WHAT IS ASKED: From the data below, pull out the stretch from the line containing "Task: Click label" through the end, word for word, leaving out any pictures.

* BEGIN ITEMS *

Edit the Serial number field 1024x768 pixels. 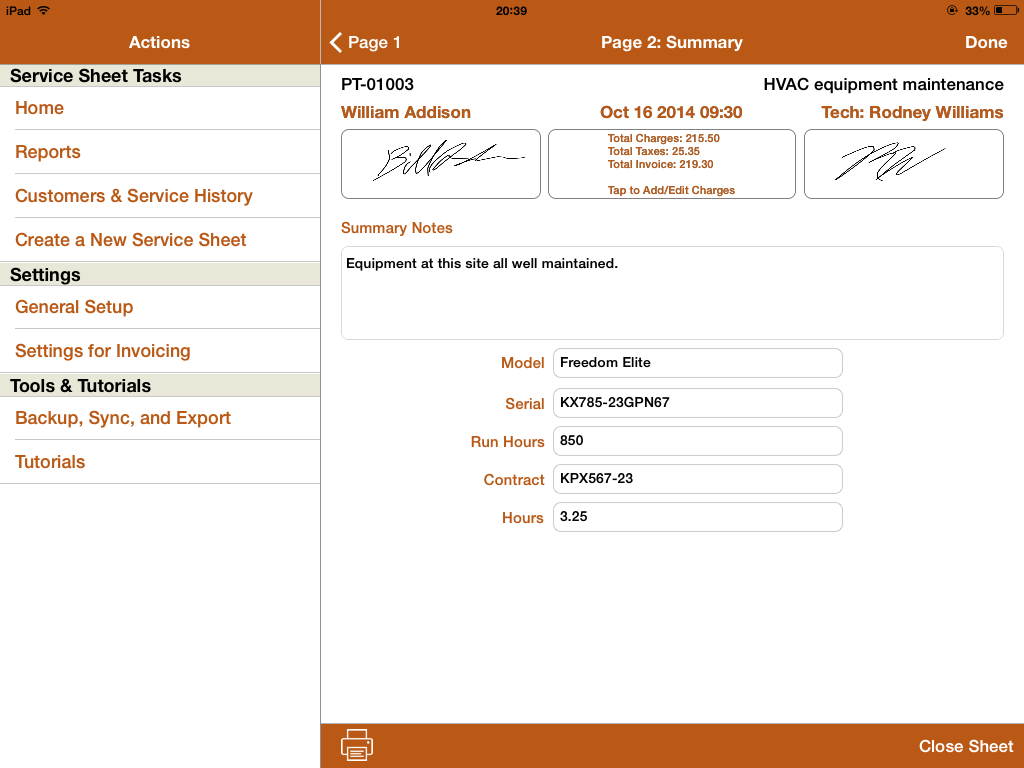[x=697, y=403]
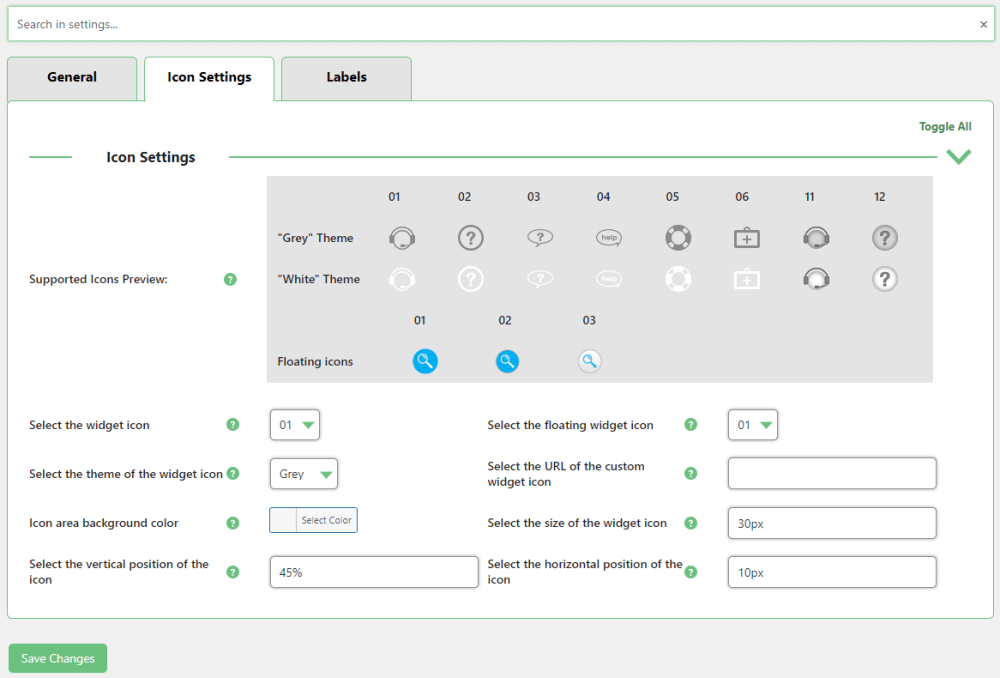This screenshot has height=678, width=1000.
Task: Click the grey help speech bubble icon 04
Action: click(608, 238)
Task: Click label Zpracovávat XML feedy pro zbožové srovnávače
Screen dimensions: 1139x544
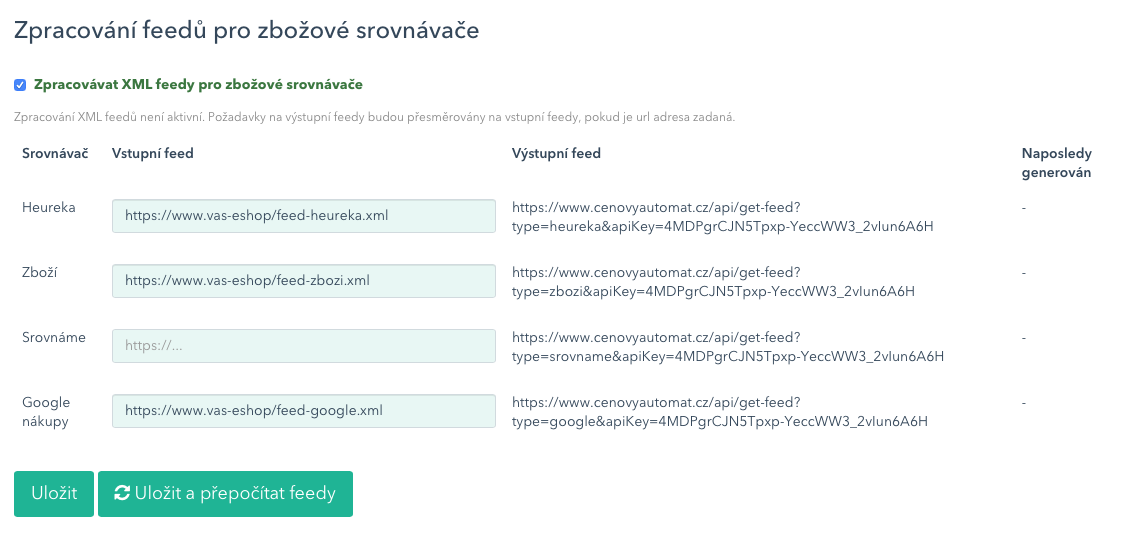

* END ITEMS *

REPLY:
Task: Click label Zpracovávat XML feedy pro zbožové srovnávače
Screen dimensions: 1139x544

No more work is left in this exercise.